Gather all lines with "agent" from the records.

(Beginning of Records for the task)

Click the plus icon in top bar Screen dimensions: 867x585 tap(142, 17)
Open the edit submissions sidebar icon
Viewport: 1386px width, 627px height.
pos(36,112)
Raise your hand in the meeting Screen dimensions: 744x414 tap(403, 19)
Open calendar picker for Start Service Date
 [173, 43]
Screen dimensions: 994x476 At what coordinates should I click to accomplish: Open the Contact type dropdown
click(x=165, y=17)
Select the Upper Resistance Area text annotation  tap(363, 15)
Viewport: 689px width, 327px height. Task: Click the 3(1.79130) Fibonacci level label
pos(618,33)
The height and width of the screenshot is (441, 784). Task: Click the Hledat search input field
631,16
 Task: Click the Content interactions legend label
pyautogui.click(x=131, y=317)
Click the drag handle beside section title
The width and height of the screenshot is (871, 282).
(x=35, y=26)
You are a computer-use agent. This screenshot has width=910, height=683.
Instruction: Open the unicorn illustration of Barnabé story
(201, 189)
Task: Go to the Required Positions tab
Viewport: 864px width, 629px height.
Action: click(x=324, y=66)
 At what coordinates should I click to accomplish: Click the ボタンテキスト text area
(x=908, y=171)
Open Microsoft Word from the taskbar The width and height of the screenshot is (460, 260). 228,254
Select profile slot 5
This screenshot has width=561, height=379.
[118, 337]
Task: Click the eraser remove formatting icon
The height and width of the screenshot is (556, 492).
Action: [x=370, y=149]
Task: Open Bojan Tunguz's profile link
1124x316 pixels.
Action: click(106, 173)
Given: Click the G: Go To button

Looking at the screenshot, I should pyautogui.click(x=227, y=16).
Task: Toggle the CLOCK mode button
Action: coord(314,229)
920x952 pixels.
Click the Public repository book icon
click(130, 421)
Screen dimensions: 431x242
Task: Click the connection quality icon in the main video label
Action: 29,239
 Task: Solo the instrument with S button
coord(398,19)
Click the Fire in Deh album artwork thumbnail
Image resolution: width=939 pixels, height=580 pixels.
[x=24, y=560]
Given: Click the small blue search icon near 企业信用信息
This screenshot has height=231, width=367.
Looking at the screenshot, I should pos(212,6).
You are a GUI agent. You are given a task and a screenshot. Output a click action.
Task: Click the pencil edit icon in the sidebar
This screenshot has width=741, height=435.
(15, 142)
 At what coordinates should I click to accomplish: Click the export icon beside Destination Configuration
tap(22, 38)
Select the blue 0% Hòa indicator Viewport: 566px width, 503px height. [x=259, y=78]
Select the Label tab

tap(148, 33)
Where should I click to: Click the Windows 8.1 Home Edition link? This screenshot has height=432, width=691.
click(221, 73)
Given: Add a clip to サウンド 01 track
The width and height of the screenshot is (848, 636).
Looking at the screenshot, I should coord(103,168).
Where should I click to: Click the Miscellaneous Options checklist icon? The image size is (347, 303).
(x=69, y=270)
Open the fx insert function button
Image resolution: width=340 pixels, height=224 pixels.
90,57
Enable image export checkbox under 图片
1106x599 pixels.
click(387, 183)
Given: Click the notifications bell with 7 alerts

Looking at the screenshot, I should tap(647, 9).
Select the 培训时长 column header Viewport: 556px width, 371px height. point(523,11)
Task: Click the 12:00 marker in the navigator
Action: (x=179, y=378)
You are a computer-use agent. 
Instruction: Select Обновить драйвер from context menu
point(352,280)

(End of Records for the task)

Expected answer:
You are a computer-use agent. This screenshot has width=910, height=683.
You are a GUI agent. You are given a task and a screenshot. Output a click action.
You are a computer-use agent. 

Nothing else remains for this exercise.